··· Provided records
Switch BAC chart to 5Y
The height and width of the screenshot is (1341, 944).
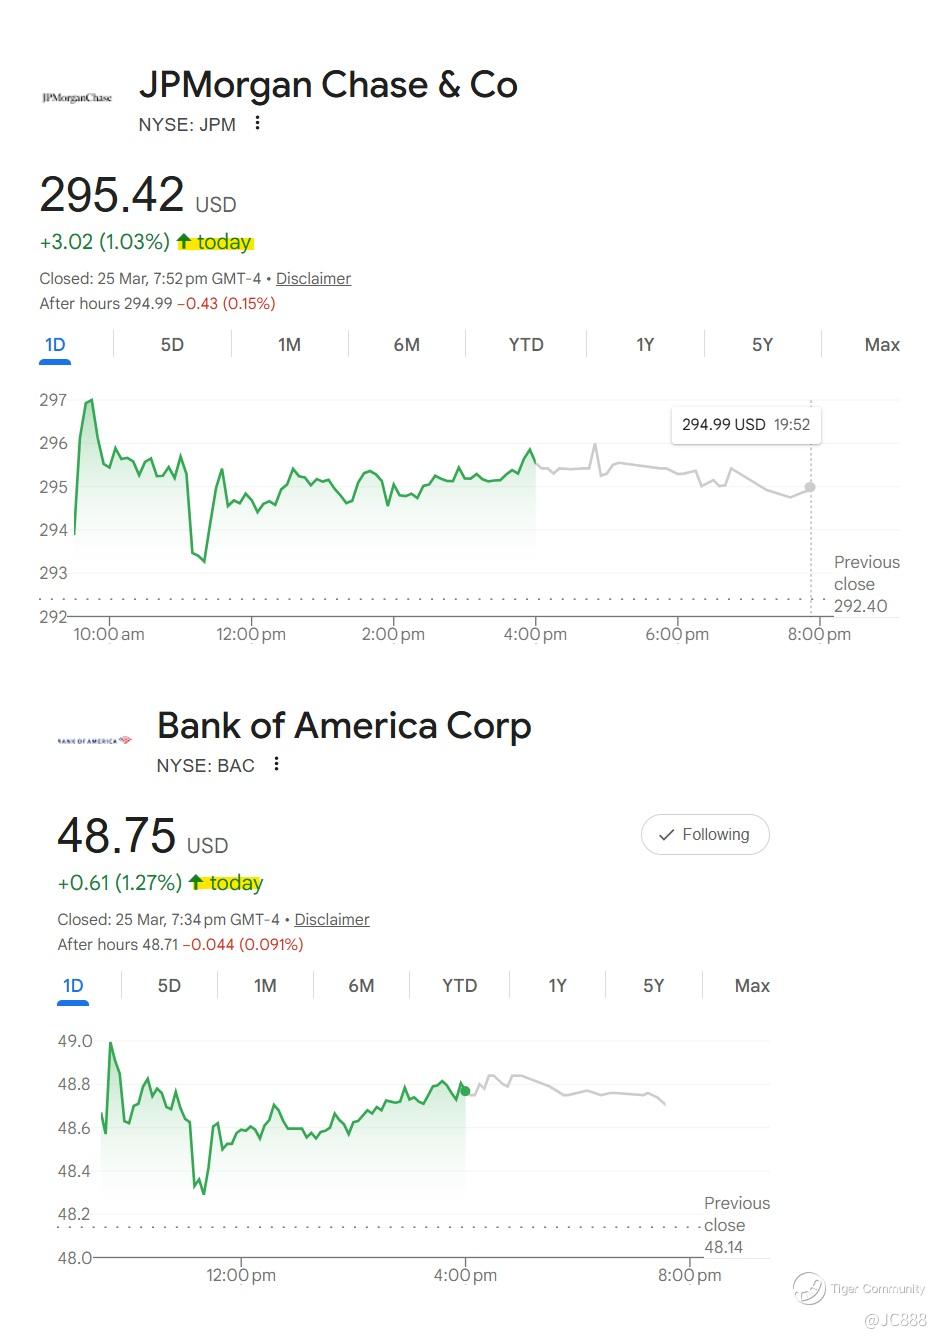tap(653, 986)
······
··· Provided records
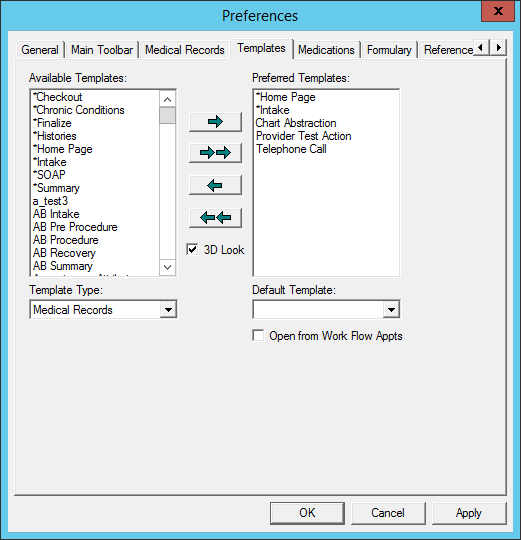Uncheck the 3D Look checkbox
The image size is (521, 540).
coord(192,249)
······
_The task_
Return the entries from the line with "Uncheck the 3D Look checkbox" up to and including the line with "coord(192,249)", word for word, leaving out the pictures.

_Expected answer_
Uncheck the 3D Look checkbox
The image size is (521, 540).
coord(192,249)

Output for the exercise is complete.